Often because women don’t menstruate for some time, it’s assumed that they have PCOS. The appearance of the ovaries on an ultrasound can be similar, however, treatments are different for both conditions.
What are the first signs of PCOS?
Some of the most common early signs of PCOS include:
- Irregular or absent menstrual cycles
- Acne or oily skin
- Stubborn weight gain or difficulty losing weight
- Excess facial or body hair (hirsutism)
If you’re experiencing these symptoms, working with a functional medicine practitioner or naturopath experienced in PCOS can help explore the underlying factors and provide a personalised plan to support your hormonal health.
Why is PCOS now called PMOS?
In May 2026, a landmark global consensus study published in The Lancet officially renamed polycystic ovary syndrome (PCOS) to polyendocrine metabolic ovarian syndrome (PMOS).

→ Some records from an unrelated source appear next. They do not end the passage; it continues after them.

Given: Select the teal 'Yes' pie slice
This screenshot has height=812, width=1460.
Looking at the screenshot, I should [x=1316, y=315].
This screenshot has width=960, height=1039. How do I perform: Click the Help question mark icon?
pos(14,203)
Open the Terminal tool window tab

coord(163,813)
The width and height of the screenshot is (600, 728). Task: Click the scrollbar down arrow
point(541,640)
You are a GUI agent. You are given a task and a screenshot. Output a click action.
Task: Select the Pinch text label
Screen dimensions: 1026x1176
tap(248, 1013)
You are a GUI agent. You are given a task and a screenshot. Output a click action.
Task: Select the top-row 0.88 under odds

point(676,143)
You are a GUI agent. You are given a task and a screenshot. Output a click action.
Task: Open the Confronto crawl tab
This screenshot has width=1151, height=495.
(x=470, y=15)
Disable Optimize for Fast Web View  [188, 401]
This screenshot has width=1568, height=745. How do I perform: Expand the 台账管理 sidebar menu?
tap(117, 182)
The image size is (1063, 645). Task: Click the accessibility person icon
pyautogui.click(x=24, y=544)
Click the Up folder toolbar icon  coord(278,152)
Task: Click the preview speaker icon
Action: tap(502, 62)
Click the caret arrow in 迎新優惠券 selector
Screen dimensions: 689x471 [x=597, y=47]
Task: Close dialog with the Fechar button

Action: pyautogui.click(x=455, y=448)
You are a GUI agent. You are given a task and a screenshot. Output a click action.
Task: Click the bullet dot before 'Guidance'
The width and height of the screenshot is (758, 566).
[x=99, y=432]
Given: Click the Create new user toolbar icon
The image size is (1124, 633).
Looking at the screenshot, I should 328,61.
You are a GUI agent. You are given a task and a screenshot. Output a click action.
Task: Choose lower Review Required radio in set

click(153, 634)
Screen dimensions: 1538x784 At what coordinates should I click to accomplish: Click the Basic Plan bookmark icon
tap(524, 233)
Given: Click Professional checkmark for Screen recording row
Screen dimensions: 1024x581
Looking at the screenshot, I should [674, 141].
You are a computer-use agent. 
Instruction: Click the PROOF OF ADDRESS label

The old name was found to be misleading – implying the condition is primarily about ovarian cysts, when in fact it is a complex, multisystem disorder affecting hormones, metabolism, mental health, skin, and the reproductive system. The new name better reflects the true nature of the condition and is hoped to reduce delayed diagnoses, fragmented care, and the stigma many people with PMOS have experienced. The name change will be fully implemented in clinical guidelines by 2028.